▶ [CONSIGNE]:
Reproduisez sans aucune modification l'intégralité de l'extrait sur Molière et la politique culturelle.

▶ [EXTRAIT DU DOCUMENT]:
Si je suis élue présidente de la République, ma politique culturelle sera autrement ambitieuse, justement inspirée par l’esprit de Molière, l’esprit français. Contrairement à Emmanuel Macron, je défends l’idée d’une culture française à vocation universelle, celle de la patrie des arts et lettres qui se distingue depuis toujours par le message qu’elle porte au monde. Et quel meilleur exemple de cette vocation que Molière?
Par le rire et l’insolence, il dénonce les sectarismes, les visions étriquées de son époque. Il a mis au jour avec courage les travers de la société du XVIIe siècle: l’hypocrisie sociale, les inégalités, les oppressions subies par les femmes, les sectarismes religieux, sujets ô combien toujours d’actualité.
Molière, c’est notre héritage. La France possède un patrimoine littéraire, artistique, monumental, muséal qui constitue notre bien commun. Notre fierté. Je décréterai une mobilisation générale pour le patrimoine, à l’instar de ce que j’ai fait en triplant les aides au patrimoine dans ma région. La France est aussi un pays de création qui a inventé le droit d’auteur, qui protège ses artistes et ses interprètes. Je serai toujours aux côtés de ceux qui se battent pour l’art et pour la création culturelle.
Molière incarne le théâtre de tréteaux, celui qui chemine de village en village. Avec moi, le spectacle vivant sortira de ses murs. Je connais l’extraordinaire vitalité de toutes ces compagnies, ensembles musicaux ou associations culturelles qui foisonnent dans notre pays. Je sais l’engagement des élus de terrain pour faire vivre la culture avec les richesses de leurs territoires. Je veux donner toute la place qui revient à ces initiatives et les encourager.

▶ [DONNÉES DISPONIBLES]:
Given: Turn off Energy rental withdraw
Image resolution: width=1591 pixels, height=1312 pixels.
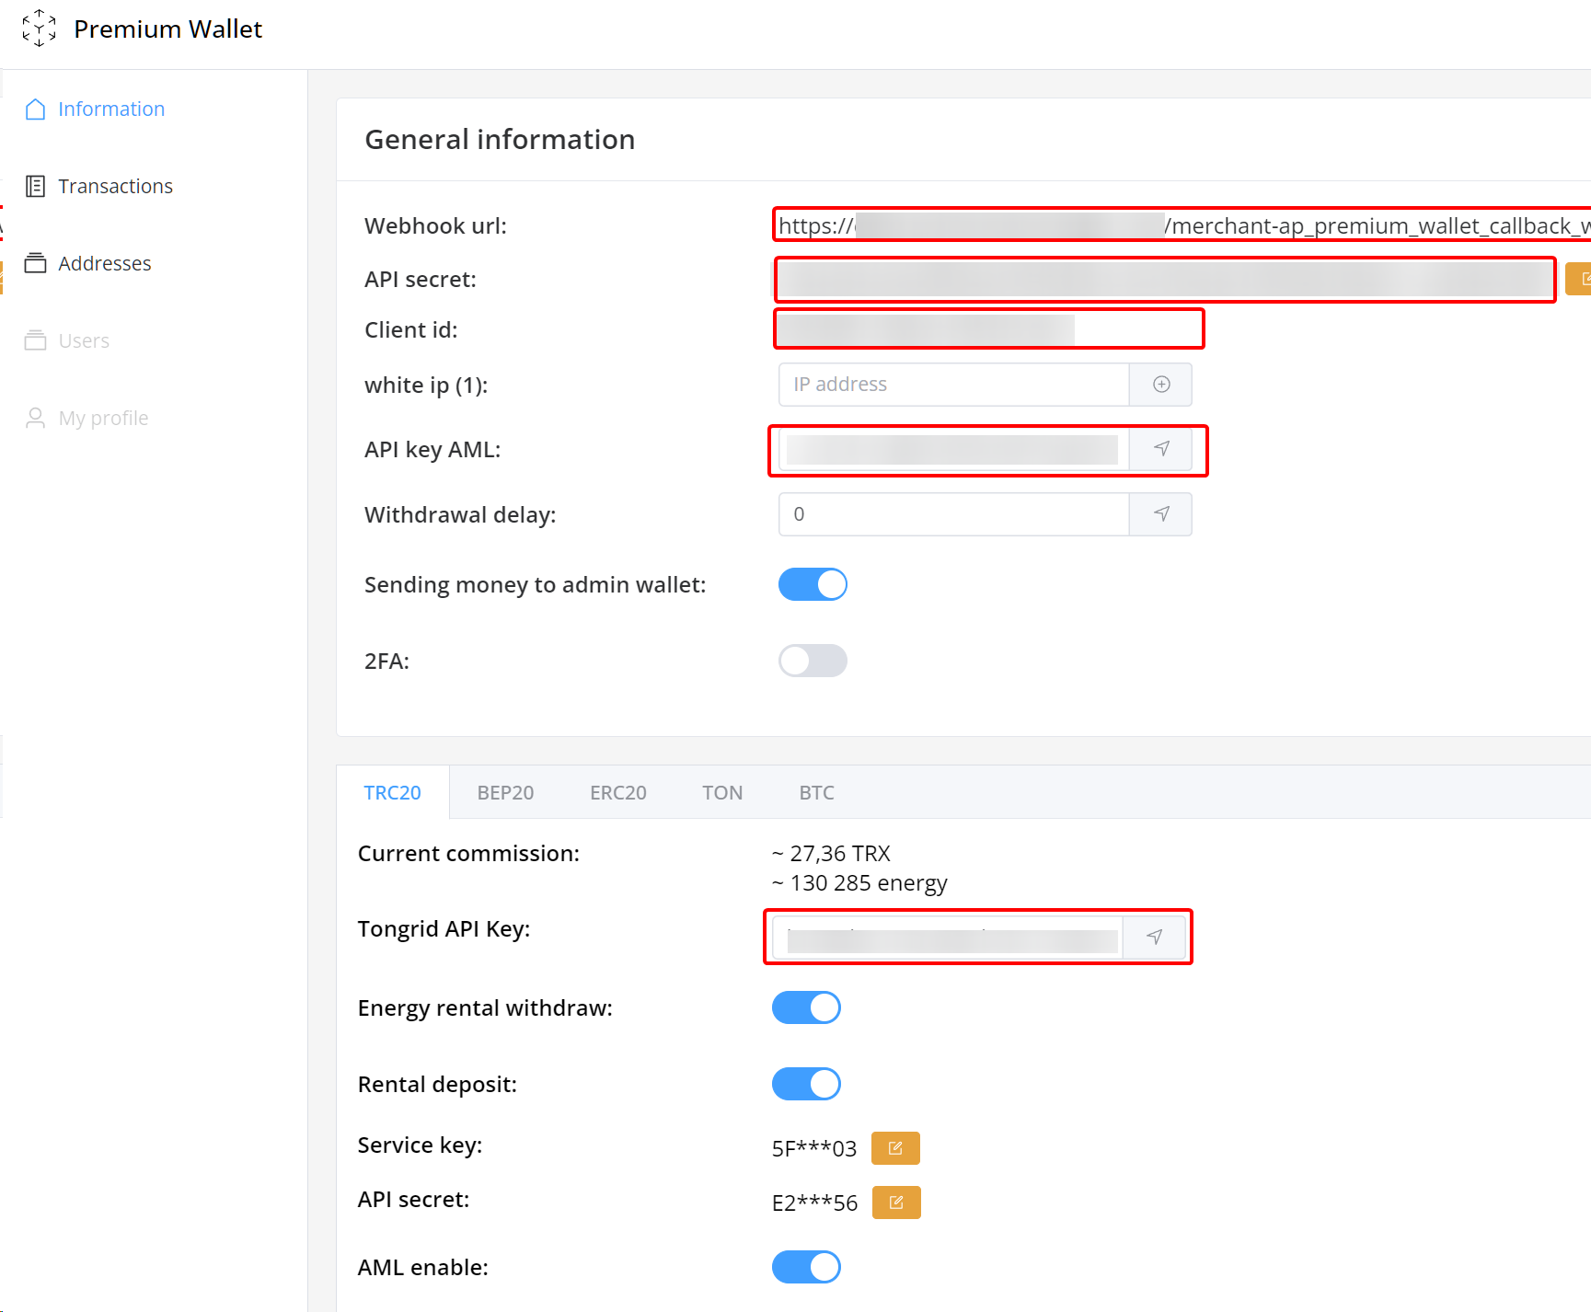Looking at the screenshot, I should (806, 1007).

▶ [CORRIGÉ]:
Si je suis élue présidente de la République, ma politique culturelle sera autrement ambitieuse, justement inspirée par l’esprit de Molière, l’esprit français. Contrairement à Emmanuel Macron, je défends l’idée d’une culture française à vocation universelle, celle de la patrie des arts et lettres qui se distingue depuis toujours par le message qu’elle porte au monde. Et quel meilleur exemple de cette vocation que Molière?
Par le rire et l’insolence, il dénonce les sectarismes, les visions étriquées de son époque. Il a mis au jour avec courage les travers de la société du XVIIe siècle: l’hypocrisie sociale, les inégalités, les oppressions subies par les femmes, les sectarismes religieux, sujets ô combien toujours d’actualité.
Molière, c’est notre héritage. La France possède un patrimoine littéraire, artistique, monumental, muséal qui constitue notre bien commun. Notre fierté. Je décréterai une mobilisation générale pour le patrimoine, à l’instar de ce que j’ai fait en triplant les aides au patrimoine dans ma région. La France est aussi un pays de création qui a inventé le droit d’auteur, qui protège ses artistes et ses interprètes. Je serai toujours aux côtés de ceux qui se battent pour l’art et pour la création culturelle.
Molière incarne le théâtre de tréteaux, celui qui chemine de village en village. Avec moi, le spectacle vivant sortira de ses murs. Je connais l’extraordinaire vitalité de toutes ces compagnies, ensembles musicaux ou associations culturelles qui foisonnent dans notre pays. Je sais l’engagement des élus de terrain pour faire vivre la culture avec les richesses de leurs territoires. Je veux donner toute la place qui revient à ces initiatives et les encourager.